'''
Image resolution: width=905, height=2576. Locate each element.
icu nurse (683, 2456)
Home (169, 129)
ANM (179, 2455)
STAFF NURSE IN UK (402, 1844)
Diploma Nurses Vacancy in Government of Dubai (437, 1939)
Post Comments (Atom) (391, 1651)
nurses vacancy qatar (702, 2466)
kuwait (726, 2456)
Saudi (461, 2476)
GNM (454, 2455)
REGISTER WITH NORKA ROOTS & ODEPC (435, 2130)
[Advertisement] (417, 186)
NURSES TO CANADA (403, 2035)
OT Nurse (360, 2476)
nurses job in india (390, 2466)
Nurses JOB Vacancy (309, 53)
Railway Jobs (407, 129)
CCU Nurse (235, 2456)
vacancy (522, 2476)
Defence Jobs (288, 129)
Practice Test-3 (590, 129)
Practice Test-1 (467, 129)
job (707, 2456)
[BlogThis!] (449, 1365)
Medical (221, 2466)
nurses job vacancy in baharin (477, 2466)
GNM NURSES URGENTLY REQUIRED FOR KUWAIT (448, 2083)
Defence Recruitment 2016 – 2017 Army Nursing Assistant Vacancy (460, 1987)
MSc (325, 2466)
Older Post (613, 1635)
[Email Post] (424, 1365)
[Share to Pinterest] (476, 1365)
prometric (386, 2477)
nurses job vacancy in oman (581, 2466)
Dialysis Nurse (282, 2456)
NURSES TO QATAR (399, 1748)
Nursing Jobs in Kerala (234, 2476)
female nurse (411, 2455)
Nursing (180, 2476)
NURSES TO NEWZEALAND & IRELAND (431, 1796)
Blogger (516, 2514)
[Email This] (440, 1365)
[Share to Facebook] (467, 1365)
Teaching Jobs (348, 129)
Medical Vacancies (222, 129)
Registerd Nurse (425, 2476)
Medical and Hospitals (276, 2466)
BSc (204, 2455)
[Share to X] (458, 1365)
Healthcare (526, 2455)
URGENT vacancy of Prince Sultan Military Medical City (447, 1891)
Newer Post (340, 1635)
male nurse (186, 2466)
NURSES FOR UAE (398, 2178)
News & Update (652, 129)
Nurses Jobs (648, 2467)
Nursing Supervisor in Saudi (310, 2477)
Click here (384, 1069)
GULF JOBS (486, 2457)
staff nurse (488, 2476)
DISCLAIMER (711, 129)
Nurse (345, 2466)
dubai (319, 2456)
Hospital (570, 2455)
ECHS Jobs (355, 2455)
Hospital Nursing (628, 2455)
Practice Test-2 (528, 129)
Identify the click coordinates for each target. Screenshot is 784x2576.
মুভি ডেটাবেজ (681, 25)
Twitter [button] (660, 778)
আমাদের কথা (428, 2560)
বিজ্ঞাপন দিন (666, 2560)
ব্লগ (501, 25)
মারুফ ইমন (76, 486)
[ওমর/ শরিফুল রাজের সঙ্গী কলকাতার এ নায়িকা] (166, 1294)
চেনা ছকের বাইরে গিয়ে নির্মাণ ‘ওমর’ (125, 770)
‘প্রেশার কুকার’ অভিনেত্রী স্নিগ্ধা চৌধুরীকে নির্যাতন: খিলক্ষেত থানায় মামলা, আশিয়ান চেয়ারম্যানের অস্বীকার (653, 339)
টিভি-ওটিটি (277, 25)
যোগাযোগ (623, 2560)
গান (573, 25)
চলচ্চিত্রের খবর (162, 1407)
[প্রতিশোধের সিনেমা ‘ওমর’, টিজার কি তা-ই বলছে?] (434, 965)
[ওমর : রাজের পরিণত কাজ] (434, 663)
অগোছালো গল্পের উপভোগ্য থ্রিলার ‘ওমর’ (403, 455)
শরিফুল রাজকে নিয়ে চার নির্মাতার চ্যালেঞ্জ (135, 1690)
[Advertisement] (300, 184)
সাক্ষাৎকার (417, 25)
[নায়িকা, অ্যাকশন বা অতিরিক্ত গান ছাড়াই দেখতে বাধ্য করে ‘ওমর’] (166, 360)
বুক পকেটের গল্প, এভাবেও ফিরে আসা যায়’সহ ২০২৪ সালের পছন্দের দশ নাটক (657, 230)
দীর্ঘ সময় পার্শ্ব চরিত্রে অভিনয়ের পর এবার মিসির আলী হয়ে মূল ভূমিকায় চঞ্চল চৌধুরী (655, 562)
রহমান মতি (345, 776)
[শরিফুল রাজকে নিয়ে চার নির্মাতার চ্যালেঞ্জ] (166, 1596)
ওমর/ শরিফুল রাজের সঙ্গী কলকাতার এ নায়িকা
'''
| THE PROBLEM |
Copying word for word, give each line of the data above from the first one through the line containing "REGISTER WITH NORKA ROOTS & ODEPC (435, 2130)", and nothing else.

| REPLY TO THE EXERCISE |
Image resolution: width=905, height=2576. Locate each element.
icu nurse (683, 2456)
Home (169, 129)
ANM (179, 2455)
STAFF NURSE IN UK (402, 1844)
Diploma Nurses Vacancy in Government of Dubai (437, 1939)
Post Comments (Atom) (391, 1651)
nurses vacancy qatar (702, 2466)
kuwait (726, 2456)
Saudi (461, 2476)
GNM (454, 2455)
REGISTER WITH NORKA ROOTS & ODEPC (435, 2130)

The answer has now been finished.